> _What the task requires_: Write out each record below exactly, but not the pictures.

> _Data records_:
________________

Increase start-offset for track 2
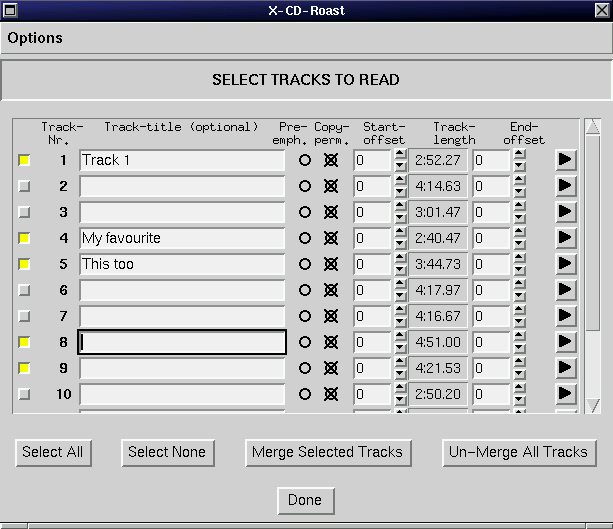The width and height of the screenshot is (613, 529). click(x=400, y=181)
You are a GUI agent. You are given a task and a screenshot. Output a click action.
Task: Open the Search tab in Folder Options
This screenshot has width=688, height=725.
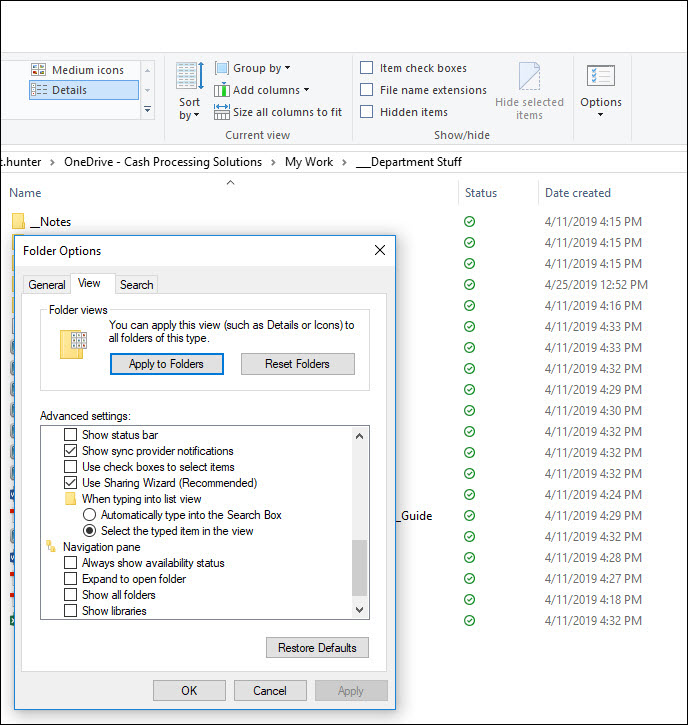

________________

> _Solution_:
Increase start-offset for track 2
The width and height of the screenshot is (613, 529). click(x=400, y=181)
You are a GUI agent. You are given a task and a screenshot. Output a click action.
Task: Open the Search tab in Folder Options
This screenshot has width=688, height=725.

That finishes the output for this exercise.